Por Francisco José Virtuoso
La situación venezolana
empeora cada vez más. La gran mayoría está en situación de precariedad y grave
necesidad. La escasez de alimentos y medicinas, el racionamiento de luz y agua,
el incremento del costo de la vida, la inseguridad y la violencia, convierten
la vida cotidiana en un tormento. Cada vez más se propagan las protestas y
saqueos en las kilométricas colas que rodean los centros de distribución de
alimentos y medicinas. La vida de la gente está al borde de una crisis
humanitaria, y cada día que pasa sin tomar decisiones adecuadas agrava más el
riesgo de caer en esa situación.
Esta es la verdad, la triste
verdad de lo que estamos viviendo en Venezuela. Como bien se ha declarado,
estamos en emergencia alimentaria y sanitaria, lo cual demanda respuestas
inmediatas y acciones que en el corto y mediano plazo restablezcan las
condiciones económicas e institucionales para enfrentar estructuralmente las
causas que originan estos problemas. Hace falta, pues, un plan programático,
con acciones concertadas a nivel nacional e internacional, con un horizonte
compartido y con objetivos claros.
Ante la emergencia, el
Gobierno emitió el pasado 14 de enero un Decreto de Emergencia Económica, que
en esencia establece la suspensión de un conjunto de garantías económicas para
que el Ejecutivo Nacional tome medidas directas y discrecionalmente sobre la
economía nacional. La Asamblea Nacional, lo rechazó el 22 de ese mismo mes,
después de un infructuoso esfuerzo en la búsqueda de información y
profundización de las justificaciones aducidas, con los representantes del
Ejecutivo Nacional y las instituciones del Estado directamente involucradas. El
viernes pasado el decreto fue resucitado por la Sala Constitucional del Tribunal
Supremo de Justicia. Es decir, para el Gobierno, y el oficialismo en su
conjunto, la solución sigue estando en la aplicación de medidas de control e
imposición sobre el sistema monetario, el acceso a la moneda local y
extranjera, la distribución de bienes y servicios, el control de precios, la
disposición “excepcional” por parte del Estado de bienes privados de producción
y distribución etc., sin ningún tipo de control por parte de la Asamblea
Nacional.
Con esta decisión de la Sala
Constitucional, se materializa lo que desde el resultado electoral del 6 de
diciembre pasado ha buscado el gobierno nacional: prescindir de la Asamblea
Nacional, anulándola en sus funciones de legislar y controlar. Hasta ahora se
había logrado mantener el juego de la división de poderes establecido
constitucionalmente y con ello un puente de confluencia, al menos para el
debate y contraposición de ideas.
La sentencia de la Sala
Constitucional profundiza el conflicto de poderes, sin un árbitro imparcial. El
Gobierno tensa la cuerda, con dos objetivos: el primero, anular en la práctica
el significado del triunfo de la oposición del pasado 6 de diciembre. El
segundo, elevar el nivel de confrontación con la Asamblea Nacional y otros
sectores de la sociedad para provocar un conflicto abierto y directo en la
calle, donde pudiera obtener beneficios y victimizarse. Si la oposición cae en
la provocación y se desvía del cauce institucional, será descalificada e
ilegalizada. Lamentablemente hay quienes así piensan.

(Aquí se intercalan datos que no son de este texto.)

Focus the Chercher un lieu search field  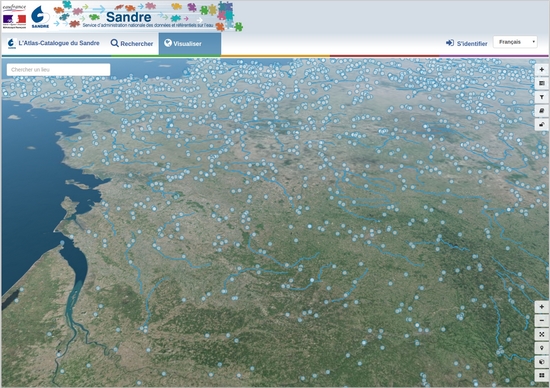(58, 69)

La gente espera amargamente en
las colas, entre angustias, miedo y frustración. La paciencia tiene un límite.
Seguir metiendo leña al fogón puede provocar un infierno, en donde los más
pobres serán los mayores perdedores. Hay que llamar al protagonismo ciudadano
para que ejerza en el marco de la Constitución su soberanía, haciendo escuchar
su voz y exigiendo responsabilidad a sus gobernantes.